オプションとして紅茶も添えつけてやったら、両手を上げてのけぞった。そのあまりのリアクションに口元をぴくりと動かした。
「ど、どうしたんですか!本当に!」
「何がだ。」
「だって・・・ボスが仕事中にケーキを食べていいなんて・・・・しかもボスからもらえるなんて・・・!」
天変地異ですー!皆さん非難です!もう直ぐユーラシア大陸の何処かに隕石が落ちてきます!

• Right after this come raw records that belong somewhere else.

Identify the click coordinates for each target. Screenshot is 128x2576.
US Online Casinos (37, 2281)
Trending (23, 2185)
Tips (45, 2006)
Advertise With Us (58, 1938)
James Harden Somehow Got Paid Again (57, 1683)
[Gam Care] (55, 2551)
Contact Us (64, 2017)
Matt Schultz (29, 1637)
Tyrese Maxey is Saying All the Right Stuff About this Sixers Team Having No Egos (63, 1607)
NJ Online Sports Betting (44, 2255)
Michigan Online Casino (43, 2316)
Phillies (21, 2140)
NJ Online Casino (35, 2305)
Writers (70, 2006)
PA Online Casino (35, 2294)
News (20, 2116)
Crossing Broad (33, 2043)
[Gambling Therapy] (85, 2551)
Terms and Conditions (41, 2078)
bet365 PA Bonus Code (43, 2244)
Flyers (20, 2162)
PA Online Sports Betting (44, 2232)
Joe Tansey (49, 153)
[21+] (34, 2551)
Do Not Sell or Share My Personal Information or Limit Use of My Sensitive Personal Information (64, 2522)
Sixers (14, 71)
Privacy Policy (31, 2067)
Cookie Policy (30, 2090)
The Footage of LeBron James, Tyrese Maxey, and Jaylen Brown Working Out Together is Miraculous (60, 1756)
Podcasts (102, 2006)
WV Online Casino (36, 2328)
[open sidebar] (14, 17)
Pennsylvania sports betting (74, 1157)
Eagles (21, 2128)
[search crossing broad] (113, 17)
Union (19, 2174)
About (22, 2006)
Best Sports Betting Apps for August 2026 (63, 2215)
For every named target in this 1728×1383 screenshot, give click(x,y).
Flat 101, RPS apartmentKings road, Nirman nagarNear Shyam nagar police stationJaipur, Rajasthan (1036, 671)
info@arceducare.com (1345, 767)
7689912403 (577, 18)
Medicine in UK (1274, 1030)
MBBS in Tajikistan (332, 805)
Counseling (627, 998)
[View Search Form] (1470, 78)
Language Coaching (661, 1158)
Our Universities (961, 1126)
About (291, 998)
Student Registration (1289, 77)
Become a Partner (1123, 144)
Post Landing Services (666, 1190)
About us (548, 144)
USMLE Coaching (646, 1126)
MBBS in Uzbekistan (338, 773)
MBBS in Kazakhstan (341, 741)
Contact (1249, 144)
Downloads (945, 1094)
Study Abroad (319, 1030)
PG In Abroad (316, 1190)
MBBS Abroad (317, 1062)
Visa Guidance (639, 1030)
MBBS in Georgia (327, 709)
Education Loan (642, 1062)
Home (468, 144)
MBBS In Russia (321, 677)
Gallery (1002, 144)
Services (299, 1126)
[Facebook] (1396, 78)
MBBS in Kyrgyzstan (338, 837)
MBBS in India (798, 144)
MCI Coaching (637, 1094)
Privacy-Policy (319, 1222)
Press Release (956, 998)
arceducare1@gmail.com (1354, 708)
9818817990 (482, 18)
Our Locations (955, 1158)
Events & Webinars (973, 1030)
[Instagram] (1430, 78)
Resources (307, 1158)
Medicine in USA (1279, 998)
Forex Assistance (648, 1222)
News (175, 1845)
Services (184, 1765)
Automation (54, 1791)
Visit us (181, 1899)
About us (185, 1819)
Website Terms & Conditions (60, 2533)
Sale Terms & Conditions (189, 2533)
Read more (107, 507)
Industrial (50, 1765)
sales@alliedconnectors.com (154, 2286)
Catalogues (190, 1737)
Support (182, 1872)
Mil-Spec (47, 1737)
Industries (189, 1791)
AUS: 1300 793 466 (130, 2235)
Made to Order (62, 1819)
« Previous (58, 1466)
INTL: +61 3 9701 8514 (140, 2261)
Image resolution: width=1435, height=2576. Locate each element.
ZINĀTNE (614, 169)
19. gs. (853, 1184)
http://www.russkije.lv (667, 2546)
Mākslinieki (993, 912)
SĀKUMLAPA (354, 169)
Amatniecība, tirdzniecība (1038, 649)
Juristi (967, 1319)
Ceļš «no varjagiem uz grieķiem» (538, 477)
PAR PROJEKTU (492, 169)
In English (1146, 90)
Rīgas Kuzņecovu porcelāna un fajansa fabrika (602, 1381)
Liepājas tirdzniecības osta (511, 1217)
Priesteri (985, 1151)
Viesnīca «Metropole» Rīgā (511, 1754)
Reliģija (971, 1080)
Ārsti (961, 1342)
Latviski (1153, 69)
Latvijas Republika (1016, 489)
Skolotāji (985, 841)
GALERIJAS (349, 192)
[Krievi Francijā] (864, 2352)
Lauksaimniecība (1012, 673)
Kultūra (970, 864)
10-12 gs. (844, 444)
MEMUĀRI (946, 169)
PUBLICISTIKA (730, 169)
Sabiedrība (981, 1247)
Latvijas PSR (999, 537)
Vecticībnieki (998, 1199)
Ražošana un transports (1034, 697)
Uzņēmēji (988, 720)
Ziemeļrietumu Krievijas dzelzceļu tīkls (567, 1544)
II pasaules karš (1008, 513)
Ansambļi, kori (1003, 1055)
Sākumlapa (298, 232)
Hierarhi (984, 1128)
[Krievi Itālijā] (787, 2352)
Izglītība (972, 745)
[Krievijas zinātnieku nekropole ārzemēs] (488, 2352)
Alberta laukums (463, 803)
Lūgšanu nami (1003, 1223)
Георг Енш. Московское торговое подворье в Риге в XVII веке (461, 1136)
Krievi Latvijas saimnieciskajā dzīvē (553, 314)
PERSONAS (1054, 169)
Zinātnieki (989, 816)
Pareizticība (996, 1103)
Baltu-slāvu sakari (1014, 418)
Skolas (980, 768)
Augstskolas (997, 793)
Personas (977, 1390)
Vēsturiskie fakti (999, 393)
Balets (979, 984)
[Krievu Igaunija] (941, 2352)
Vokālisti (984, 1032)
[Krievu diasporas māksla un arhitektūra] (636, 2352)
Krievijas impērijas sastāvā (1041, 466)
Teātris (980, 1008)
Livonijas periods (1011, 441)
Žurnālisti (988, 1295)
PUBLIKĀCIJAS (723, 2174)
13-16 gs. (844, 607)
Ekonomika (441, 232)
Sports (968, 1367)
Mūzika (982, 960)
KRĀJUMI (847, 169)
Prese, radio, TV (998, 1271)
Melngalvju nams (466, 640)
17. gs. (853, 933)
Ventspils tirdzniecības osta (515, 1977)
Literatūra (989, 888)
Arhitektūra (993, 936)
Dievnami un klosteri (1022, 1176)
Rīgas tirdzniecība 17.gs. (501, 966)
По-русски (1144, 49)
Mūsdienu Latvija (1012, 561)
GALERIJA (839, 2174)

ドアを開けて大きな声でそう叫ぶものだから、わらわらと群がる連中。
「何?どうしたのハル」
「ルッスーリアさん!もう直ぐ地球が・・・!」
「今さっきはユーラシア大陸とか言ってなかったっけ?」
「う゛お゛ぉぉい!煩ぇぞぉ!俺は寝不足なんだぁ!」
「スクアーロさん!寝ている場合じゃないですよ!サスペンスです!」
「サスペンスならドラマとボスで見慣れてるじゃん。」
「慣れたくないですよ!」
「あ、そっか。ボスはドメスティックバイオレンスだったっけ。サスペンスじゃねーか。」
「ああん?ベル、テメーなんだぁその髭はぁ」
「これ?何かジャッポーネのひゃっきん。って所にあったから貰ってやった。」
「似合うよ。ベル。」
「すっげームカツク、褒め言葉なのに。」
「って、ベルさんもしかして泥棒してきたんですか!?」
「ちげーし。王子だからもらえるんだよ。」
「理由になってないじゃない!」
「そういえば、サスペンスといえばあの人ですよねー!名探偵ポアロ!」
「なんだぁ、そりゃぁ」
「ああ!そうね!それだわ、そのちょび髭はポアロのものだわ!」
「ポアロ?・・・あー。あの太ったおっさん?」
「はひ、知ってるんですかベルさん!」
「泥棒して袋開けたらそのジジイが描いてあった。」
「やっぱり盗んだんじゃないですか!」
「で、ハル何騒いで、」
マーモンが口を開いた瞬間に、皿とケーキが寝不足のスクアーロの顔面に飛んでいった。
勢いは無かったが、クリームが鼻に入る圧迫感にそのまま後ろに倒れてしまった。
「・・・は、はひ!」
一瞬の静寂の中、ハルが叫ぶ。両手を頬にあてて、真っ青にしながら。
「ハルの、ケーキがー!!」
「もー!ボスってば、2つあるならあるって、最初に言ってくださればよかったのに・・・」
恥ずかしそうに視線を別の場所に彷徨わせながらも、ばくばくと頬張る三浦ハルを見て溜息。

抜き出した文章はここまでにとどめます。